:: Prompt ::
Copy out the material from the line containing "Image resolution: width=616" through the line containing "click(1040, 560)", including both of those lines, and leave the pictures out of your copy.
— start of Extracted data —
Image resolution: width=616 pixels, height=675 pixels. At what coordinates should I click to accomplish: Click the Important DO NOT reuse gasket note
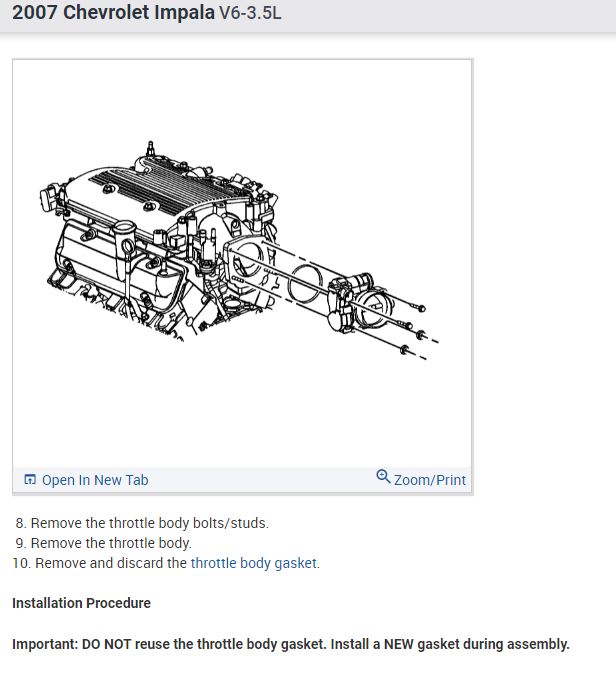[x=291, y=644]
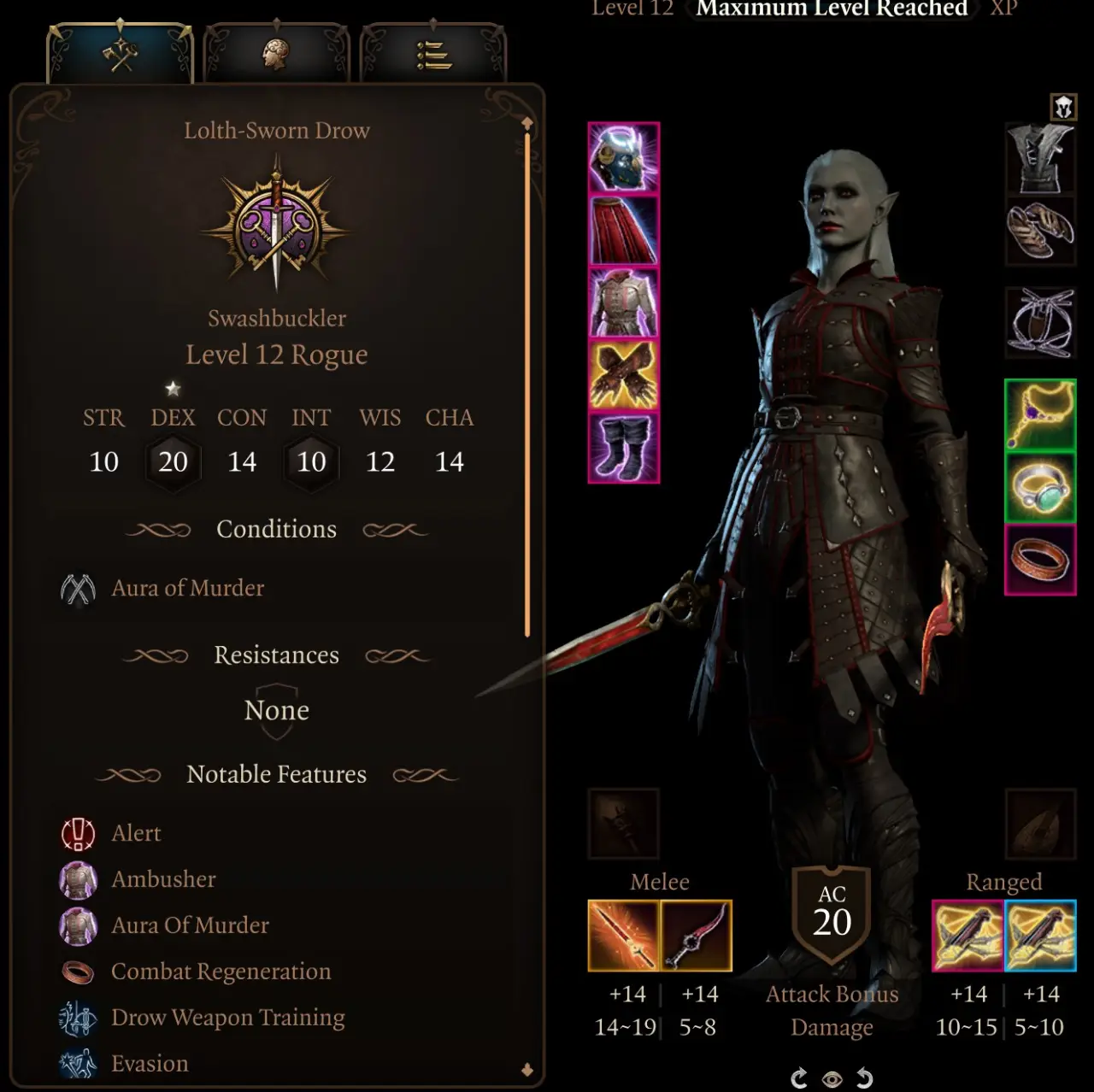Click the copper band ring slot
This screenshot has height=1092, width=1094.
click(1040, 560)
— end of Extracted data —
— start of Extracted data —
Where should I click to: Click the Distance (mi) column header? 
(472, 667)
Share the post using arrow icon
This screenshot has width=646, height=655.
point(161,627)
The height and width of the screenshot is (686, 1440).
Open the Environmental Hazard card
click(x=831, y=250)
— end of Extracted data —
:: Solution for this task ::
Image resolution: width=616 pixels, height=675 pixels. At what coordinates should I click to accomplish: Click the Important DO NOT reuse gasket note
[x=291, y=644]
Click the copper band ring slot
This screenshot has height=1092, width=1094.
click(1040, 560)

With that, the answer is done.